__What is needed__.
All lines between the start of the listing below and the line containing "The width and height of the screenshot is (840, 451).", inclusive, must be repeated exactly.

__Exercise input__.
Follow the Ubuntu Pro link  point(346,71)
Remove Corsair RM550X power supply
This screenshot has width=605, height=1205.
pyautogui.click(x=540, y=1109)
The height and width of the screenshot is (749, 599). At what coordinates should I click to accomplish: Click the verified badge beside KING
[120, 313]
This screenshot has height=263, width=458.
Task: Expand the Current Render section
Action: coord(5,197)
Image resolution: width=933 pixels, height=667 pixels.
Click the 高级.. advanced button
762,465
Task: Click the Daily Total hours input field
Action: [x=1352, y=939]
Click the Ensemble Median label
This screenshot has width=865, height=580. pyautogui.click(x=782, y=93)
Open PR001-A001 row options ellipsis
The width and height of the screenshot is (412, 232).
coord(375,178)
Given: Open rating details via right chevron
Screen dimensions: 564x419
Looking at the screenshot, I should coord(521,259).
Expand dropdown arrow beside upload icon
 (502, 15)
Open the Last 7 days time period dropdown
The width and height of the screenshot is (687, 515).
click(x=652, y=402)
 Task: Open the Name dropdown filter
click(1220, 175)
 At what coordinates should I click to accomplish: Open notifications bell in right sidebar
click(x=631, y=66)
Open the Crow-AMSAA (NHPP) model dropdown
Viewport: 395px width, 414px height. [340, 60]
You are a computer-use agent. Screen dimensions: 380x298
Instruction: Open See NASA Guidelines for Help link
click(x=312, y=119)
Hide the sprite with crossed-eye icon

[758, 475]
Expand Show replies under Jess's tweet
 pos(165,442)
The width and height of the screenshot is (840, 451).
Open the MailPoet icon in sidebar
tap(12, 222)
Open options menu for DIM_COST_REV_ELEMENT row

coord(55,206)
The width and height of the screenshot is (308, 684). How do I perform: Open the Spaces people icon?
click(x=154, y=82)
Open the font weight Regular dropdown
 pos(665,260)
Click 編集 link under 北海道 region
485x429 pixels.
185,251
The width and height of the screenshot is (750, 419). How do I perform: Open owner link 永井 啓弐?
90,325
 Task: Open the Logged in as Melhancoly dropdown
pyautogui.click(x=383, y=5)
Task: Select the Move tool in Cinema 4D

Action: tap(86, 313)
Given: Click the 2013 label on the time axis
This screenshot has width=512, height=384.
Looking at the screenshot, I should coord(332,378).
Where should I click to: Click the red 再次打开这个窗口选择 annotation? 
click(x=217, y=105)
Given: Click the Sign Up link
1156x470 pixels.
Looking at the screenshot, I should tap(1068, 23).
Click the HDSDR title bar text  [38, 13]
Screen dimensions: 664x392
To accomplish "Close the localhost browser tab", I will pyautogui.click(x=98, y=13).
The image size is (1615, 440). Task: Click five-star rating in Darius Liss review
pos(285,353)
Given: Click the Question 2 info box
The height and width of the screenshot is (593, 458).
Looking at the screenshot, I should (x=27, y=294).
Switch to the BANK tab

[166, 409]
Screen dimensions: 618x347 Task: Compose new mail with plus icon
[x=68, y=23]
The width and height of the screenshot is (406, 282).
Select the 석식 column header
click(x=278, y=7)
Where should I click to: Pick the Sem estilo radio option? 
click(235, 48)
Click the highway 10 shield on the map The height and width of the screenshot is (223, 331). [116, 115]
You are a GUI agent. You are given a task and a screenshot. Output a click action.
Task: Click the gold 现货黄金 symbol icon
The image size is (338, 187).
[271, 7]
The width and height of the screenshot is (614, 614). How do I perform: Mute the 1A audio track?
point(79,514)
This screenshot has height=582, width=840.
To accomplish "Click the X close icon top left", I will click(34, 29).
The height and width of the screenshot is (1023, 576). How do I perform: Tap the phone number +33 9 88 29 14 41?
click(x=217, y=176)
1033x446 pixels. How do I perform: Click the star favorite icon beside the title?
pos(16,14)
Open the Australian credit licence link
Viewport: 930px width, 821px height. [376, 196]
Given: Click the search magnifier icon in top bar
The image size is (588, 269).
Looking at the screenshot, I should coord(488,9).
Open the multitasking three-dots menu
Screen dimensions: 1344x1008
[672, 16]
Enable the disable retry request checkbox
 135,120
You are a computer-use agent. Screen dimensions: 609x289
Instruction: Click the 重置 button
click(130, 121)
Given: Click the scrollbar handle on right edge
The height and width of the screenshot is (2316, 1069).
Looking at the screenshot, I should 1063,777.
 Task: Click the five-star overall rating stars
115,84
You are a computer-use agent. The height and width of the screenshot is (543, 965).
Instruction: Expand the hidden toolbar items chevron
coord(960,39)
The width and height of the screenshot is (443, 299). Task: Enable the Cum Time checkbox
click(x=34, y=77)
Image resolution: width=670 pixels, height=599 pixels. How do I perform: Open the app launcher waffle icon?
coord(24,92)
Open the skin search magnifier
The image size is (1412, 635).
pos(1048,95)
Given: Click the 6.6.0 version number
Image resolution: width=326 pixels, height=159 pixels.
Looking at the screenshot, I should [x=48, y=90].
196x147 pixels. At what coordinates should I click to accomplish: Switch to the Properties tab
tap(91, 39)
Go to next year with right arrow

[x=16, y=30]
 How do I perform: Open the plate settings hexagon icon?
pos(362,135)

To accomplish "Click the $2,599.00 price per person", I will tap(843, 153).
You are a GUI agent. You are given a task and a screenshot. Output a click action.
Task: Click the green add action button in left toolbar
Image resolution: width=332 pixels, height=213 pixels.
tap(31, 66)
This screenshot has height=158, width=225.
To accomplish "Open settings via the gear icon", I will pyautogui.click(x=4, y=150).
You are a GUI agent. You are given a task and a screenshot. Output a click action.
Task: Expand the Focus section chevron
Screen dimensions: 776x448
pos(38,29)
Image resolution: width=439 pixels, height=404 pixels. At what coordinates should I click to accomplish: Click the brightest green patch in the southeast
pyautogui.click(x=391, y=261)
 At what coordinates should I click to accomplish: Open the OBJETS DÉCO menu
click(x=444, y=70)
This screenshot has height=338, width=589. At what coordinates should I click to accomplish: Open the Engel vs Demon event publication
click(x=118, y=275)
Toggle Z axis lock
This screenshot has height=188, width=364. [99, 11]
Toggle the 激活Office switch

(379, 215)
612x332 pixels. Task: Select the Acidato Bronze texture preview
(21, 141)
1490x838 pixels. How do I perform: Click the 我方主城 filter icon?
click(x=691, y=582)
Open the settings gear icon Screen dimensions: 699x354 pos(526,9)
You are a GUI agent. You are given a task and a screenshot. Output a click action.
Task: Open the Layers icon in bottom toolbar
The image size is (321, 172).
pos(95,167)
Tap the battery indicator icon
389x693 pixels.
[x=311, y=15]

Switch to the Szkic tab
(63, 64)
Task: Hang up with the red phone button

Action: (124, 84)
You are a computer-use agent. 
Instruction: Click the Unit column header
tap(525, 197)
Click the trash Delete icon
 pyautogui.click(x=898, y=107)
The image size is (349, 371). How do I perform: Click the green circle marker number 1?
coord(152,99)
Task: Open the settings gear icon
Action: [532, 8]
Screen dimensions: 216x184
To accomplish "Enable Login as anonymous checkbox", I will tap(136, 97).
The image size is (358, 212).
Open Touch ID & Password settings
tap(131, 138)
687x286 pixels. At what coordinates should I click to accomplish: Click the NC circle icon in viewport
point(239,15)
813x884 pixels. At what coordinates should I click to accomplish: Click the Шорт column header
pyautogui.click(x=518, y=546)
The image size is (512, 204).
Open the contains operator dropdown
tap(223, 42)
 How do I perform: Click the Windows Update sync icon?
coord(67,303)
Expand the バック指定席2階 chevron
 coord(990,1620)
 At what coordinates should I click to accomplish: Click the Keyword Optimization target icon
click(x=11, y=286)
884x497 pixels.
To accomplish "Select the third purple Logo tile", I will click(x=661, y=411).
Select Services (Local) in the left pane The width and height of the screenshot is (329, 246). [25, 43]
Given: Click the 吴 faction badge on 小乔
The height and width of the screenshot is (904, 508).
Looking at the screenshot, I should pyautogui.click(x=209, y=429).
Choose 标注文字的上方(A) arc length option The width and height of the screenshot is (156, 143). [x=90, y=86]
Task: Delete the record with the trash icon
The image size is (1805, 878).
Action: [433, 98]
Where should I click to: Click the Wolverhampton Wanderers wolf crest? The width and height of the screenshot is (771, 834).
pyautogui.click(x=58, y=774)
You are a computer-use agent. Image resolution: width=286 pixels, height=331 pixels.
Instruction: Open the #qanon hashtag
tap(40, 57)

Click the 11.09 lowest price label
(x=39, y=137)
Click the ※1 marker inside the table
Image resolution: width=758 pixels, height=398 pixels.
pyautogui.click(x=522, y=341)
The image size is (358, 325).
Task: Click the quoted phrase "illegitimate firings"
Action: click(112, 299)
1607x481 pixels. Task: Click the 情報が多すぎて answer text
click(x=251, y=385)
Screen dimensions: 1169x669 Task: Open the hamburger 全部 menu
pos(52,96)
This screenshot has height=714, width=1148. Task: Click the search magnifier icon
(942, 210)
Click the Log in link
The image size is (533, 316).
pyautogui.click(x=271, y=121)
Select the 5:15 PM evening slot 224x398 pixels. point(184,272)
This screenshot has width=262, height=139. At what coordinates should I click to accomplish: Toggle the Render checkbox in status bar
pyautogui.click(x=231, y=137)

__Expected answer__.
Follow the Ubuntu Pro link  point(346,71)
Remove Corsair RM550X power supply
This screenshot has width=605, height=1205.
pyautogui.click(x=540, y=1109)
The height and width of the screenshot is (749, 599). At what coordinates should I click to accomplish: Click the verified badge beside KING
[120, 313]
This screenshot has height=263, width=458.
Task: Expand the Current Render section
Action: coord(5,197)
Image resolution: width=933 pixels, height=667 pixels.
Click the 高级.. advanced button
762,465
Task: Click the Daily Total hours input field
Action: [x=1352, y=939]
Click the Ensemble Median label
This screenshot has width=865, height=580. pyautogui.click(x=782, y=93)
Open PR001-A001 row options ellipsis
The width and height of the screenshot is (412, 232).
coord(375,178)
Given: Open rating details via right chevron
Screen dimensions: 564x419
Looking at the screenshot, I should coord(521,259).
Expand dropdown arrow beside upload icon
 (502, 15)
Open the Last 7 days time period dropdown
The width and height of the screenshot is (687, 515).
click(x=652, y=402)
 Task: Open the Name dropdown filter
click(1220, 175)
 At what coordinates should I click to accomplish: Open notifications bell in right sidebar
click(x=631, y=66)
Open the Crow-AMSAA (NHPP) model dropdown
Viewport: 395px width, 414px height. [340, 60]
You are a computer-use agent. Screen dimensions: 380x298
Instruction: Open See NASA Guidelines for Help link
click(x=312, y=119)
Hide the sprite with crossed-eye icon

[758, 475]
Expand Show replies under Jess's tweet
 pos(165,442)
The width and height of the screenshot is (840, 451).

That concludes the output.